Around the world, people know the name of Belle Starr, the famous bandit queen. They do not always realize that Belle had a daughter named Pearl who spent most of her life in Fort Smith as the owner of a bordello.
Rose Pearl Reed was born in 1868 in Rich Hill, Missouri. She was the first child of the Belle and Jim Reed, the first husband of Belle and a known thief and murderer.
Growing up, Pearl was subject to the upheaval caused by her parents' lives of crime, moving around the country before settling in Indian Territory. Her father died in a gunfight when Pearl as six and her mother was murdered when she was twenty-one.
Pearl left Indian Territory after Belle's death and established herself as a prostitute in Van Buren, Arkansas. Capitalizing on the dime novel fame of Belle, she changed her name to Pearl Starr at this time.
After securing sufficient capital, Pearl moved across the river to Fort Smith, Arkansas and established her own bordello. Located on "the Row," Fort Smith's water front street of gambling halls, saloons and bordellos, the house was clearly identified with a bright red star surrounded by lighted pearls. The parlor featured a talented piano player, good whiskey and the "most beautiful girls west of the Mississippi." Business prospered and Pearl purchased additional houses, and invested in saloons and other property.
The only time Pearl was implicated in a crime was in 1911. After a burglary at a general merchandise store in Fort Smith, police found several of the stolen items hidden at Pearl's Winslow home. She was found guilty of robbery and sentenced to a year in the Arkansas State Penitentiary. Posting $2000 bail, Pearl's attorneys appealed the case to the Arkansas Supreme Court which overturned the verdict.

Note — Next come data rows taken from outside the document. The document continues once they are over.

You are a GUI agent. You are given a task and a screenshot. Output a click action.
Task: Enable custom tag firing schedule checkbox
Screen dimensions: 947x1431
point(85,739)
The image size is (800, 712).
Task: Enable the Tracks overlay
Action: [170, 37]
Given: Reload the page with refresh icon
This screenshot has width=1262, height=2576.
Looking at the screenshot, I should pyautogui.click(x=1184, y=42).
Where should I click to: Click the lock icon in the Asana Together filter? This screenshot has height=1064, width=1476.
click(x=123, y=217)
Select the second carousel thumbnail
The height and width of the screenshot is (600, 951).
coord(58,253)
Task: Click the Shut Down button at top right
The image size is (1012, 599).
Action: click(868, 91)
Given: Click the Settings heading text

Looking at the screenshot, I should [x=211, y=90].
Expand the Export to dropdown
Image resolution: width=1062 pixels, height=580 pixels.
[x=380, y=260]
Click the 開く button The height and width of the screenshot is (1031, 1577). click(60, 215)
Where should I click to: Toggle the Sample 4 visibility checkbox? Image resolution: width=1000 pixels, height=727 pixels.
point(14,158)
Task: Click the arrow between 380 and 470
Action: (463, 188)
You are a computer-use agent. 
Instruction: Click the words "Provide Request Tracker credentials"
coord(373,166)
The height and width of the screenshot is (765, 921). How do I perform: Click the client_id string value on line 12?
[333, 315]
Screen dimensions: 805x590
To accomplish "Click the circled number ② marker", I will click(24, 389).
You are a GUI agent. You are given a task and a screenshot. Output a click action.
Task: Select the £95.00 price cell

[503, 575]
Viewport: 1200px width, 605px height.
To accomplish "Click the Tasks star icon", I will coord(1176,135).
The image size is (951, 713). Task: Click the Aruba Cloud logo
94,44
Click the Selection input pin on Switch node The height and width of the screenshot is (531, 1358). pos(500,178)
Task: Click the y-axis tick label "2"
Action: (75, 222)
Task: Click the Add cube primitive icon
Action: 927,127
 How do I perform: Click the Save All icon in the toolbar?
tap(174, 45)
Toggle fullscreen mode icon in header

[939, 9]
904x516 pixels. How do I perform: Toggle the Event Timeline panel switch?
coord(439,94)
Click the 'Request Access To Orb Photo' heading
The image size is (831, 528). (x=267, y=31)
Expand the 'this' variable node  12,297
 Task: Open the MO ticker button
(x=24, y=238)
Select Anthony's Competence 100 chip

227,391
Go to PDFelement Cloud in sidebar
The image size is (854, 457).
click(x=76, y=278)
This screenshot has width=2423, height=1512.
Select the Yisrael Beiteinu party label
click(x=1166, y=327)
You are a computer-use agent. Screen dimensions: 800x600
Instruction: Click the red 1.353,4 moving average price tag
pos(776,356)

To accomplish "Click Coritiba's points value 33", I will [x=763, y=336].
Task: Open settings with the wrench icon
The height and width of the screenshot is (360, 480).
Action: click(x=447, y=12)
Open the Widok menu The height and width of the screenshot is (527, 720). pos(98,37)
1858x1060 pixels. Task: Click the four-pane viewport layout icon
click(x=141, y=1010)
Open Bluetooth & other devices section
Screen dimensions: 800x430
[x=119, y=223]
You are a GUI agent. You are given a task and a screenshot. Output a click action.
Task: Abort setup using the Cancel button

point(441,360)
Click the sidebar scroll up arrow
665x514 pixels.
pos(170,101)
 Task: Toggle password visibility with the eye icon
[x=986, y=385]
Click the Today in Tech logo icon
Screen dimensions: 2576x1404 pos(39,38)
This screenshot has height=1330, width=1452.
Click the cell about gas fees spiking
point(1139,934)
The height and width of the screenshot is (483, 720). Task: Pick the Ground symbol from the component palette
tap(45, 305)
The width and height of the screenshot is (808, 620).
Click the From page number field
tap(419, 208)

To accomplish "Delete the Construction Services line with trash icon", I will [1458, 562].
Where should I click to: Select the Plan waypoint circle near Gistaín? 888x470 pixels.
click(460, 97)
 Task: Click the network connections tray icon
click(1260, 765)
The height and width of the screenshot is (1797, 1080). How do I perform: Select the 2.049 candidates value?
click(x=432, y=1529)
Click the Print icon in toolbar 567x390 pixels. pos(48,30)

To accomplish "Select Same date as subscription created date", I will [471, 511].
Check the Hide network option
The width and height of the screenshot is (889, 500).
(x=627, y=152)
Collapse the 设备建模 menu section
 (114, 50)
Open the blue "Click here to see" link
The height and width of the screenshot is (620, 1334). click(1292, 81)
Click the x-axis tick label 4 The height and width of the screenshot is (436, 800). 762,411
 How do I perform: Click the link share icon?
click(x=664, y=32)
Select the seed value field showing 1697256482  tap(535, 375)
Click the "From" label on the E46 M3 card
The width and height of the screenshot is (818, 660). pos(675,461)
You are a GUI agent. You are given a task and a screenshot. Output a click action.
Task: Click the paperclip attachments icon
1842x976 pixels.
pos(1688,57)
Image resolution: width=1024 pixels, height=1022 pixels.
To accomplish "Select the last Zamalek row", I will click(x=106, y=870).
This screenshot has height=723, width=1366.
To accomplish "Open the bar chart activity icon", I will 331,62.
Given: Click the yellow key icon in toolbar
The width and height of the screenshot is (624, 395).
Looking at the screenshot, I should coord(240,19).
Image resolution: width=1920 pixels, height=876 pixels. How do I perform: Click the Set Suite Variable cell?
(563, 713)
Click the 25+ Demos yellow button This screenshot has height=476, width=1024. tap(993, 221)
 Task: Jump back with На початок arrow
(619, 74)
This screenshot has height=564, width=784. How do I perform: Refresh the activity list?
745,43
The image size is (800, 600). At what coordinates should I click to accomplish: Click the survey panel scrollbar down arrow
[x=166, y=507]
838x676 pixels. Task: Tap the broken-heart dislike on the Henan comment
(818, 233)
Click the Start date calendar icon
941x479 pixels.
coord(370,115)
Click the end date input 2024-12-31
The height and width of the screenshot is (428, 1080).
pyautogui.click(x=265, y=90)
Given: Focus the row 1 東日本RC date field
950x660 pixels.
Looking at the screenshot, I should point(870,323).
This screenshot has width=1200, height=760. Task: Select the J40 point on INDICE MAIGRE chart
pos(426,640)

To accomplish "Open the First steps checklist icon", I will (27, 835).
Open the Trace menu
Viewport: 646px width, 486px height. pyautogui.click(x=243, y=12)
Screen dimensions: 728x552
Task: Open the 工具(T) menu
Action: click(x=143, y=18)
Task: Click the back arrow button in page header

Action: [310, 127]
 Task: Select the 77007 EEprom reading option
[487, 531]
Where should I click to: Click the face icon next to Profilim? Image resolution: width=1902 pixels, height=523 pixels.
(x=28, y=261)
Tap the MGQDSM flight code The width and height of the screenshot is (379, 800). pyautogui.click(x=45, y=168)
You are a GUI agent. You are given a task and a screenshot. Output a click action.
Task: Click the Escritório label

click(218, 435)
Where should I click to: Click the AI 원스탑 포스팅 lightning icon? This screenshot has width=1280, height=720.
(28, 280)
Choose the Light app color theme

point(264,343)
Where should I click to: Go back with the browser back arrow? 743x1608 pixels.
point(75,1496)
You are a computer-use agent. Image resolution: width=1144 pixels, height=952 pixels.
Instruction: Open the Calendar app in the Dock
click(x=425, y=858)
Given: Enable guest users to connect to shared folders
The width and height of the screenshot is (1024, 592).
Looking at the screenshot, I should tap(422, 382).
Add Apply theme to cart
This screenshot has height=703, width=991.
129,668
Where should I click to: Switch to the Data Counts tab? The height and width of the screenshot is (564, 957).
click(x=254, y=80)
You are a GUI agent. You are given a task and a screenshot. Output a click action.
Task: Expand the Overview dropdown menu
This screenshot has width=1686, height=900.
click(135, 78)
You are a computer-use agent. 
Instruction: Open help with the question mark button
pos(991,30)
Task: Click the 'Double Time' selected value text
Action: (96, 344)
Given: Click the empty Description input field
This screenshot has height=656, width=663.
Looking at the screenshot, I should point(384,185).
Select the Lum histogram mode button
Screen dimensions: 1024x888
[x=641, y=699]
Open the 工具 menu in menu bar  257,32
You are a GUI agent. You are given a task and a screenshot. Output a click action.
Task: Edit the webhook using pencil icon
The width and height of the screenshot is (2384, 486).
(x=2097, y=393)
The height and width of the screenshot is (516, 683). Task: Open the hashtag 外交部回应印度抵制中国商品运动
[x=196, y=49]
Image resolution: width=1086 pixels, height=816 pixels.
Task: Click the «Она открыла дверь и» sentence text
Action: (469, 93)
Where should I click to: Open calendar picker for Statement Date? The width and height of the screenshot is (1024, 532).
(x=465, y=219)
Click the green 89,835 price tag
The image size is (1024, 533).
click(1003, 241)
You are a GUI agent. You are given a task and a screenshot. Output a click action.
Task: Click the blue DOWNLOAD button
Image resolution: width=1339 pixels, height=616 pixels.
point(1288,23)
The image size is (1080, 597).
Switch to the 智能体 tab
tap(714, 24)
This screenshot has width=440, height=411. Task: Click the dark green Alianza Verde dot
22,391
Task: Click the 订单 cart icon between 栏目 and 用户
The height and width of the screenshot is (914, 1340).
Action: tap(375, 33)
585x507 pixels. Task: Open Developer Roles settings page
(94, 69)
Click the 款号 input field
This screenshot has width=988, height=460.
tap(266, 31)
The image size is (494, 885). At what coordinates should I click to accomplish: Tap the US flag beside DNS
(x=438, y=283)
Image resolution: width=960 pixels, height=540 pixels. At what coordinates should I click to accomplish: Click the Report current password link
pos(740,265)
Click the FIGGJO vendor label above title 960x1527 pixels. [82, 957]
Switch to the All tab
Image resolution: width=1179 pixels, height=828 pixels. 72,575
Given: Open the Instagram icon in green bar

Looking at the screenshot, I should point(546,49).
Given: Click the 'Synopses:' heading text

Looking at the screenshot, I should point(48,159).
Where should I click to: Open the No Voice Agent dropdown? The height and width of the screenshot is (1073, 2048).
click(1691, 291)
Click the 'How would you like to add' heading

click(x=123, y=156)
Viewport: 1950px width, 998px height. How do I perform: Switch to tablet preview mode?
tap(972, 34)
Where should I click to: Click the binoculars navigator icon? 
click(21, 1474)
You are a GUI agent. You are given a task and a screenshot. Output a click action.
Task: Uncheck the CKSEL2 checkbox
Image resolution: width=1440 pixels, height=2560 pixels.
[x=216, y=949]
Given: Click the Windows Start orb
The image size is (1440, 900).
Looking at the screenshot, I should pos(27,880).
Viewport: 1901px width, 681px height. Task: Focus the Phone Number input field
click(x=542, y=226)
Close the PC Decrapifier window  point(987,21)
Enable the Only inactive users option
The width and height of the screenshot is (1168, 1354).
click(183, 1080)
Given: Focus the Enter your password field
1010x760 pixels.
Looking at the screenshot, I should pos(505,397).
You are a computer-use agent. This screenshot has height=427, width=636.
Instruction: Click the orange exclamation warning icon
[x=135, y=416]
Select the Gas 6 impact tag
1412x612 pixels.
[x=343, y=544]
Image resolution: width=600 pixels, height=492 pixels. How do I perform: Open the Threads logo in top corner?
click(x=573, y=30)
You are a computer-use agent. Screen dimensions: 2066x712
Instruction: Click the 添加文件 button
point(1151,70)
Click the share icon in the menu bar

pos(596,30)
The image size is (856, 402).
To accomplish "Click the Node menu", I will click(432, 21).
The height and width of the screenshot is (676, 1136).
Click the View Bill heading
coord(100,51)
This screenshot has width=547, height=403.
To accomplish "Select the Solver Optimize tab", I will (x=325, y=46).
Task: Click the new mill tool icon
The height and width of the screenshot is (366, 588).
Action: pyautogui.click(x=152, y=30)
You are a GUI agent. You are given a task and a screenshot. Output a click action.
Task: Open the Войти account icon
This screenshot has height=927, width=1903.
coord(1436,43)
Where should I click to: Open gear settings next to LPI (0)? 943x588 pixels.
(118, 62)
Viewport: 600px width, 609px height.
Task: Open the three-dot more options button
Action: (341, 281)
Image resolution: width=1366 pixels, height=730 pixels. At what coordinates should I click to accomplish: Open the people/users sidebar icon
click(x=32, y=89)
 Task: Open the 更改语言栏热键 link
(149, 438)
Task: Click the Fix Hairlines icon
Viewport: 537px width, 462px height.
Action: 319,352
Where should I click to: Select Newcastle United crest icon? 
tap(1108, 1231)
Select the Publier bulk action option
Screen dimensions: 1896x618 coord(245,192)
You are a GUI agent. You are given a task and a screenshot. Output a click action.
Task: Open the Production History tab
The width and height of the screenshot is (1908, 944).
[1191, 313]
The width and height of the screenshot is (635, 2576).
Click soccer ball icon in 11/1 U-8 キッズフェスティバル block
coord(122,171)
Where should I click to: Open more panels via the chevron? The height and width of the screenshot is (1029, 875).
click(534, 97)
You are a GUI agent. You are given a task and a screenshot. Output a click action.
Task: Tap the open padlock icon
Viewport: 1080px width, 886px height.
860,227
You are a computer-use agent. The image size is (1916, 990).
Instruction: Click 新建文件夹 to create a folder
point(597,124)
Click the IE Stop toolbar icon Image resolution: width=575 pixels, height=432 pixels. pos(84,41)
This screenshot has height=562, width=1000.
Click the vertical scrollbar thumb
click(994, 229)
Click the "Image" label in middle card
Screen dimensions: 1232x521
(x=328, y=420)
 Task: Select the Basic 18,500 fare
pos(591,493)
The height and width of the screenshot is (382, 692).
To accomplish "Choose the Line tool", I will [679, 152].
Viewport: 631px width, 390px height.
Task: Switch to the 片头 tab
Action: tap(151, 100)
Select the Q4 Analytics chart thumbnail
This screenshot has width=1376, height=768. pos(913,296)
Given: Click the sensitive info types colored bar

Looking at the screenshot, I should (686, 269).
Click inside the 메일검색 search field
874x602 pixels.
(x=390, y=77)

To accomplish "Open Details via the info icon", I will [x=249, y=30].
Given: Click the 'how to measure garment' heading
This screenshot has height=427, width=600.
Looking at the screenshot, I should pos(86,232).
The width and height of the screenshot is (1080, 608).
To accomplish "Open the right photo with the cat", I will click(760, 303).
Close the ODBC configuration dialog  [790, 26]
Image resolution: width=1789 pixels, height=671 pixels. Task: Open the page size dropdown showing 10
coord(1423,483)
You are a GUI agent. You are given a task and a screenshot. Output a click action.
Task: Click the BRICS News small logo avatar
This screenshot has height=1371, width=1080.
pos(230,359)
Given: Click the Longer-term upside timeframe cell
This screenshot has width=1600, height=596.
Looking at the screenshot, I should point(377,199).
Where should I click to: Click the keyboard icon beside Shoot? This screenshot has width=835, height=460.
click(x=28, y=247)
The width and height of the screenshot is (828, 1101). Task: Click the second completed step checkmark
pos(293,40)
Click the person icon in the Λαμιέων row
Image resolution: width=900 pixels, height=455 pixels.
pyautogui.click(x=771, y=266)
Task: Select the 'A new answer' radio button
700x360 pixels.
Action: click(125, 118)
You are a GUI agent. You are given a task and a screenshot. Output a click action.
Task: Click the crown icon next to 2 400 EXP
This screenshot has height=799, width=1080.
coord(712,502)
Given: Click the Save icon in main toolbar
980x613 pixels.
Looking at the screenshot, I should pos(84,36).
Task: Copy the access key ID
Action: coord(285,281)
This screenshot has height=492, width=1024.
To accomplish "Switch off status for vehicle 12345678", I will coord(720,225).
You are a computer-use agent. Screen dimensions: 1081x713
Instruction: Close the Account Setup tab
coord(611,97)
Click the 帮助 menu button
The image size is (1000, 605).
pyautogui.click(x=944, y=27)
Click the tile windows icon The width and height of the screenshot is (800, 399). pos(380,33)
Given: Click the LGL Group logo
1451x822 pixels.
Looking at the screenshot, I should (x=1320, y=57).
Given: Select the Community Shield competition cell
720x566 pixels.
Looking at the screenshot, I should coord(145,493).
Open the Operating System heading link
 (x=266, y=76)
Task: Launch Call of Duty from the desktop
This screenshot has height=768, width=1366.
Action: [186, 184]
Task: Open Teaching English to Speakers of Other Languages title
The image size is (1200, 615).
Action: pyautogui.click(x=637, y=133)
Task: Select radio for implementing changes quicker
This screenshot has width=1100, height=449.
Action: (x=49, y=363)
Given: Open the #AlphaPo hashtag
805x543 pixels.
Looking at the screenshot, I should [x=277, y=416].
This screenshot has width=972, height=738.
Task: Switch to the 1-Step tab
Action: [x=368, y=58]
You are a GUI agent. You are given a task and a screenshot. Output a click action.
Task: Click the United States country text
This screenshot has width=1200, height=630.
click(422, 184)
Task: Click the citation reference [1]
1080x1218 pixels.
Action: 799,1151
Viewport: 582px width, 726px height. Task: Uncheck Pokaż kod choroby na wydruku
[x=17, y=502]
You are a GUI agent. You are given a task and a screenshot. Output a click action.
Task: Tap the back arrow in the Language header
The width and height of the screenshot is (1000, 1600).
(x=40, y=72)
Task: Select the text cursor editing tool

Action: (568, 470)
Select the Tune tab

In 1916 the city of Fort Smith began enacting ordinances making prostitution illegal. For a few years, Pearl's activities were overlooked but she was eventually arrested. The charges were dropped with the understanding that Pearl would leave the community. In 1921, at age 53, she left Fort Smith for Arizona, where she died in 1925.
This sketch is part of a series, “Fort Smith Minutes,” originally developed by the park staff to provide one minute long public service announcements for local radio stations. These sketches provide a light and entertaining glimpse into the complex history of Fort Smith.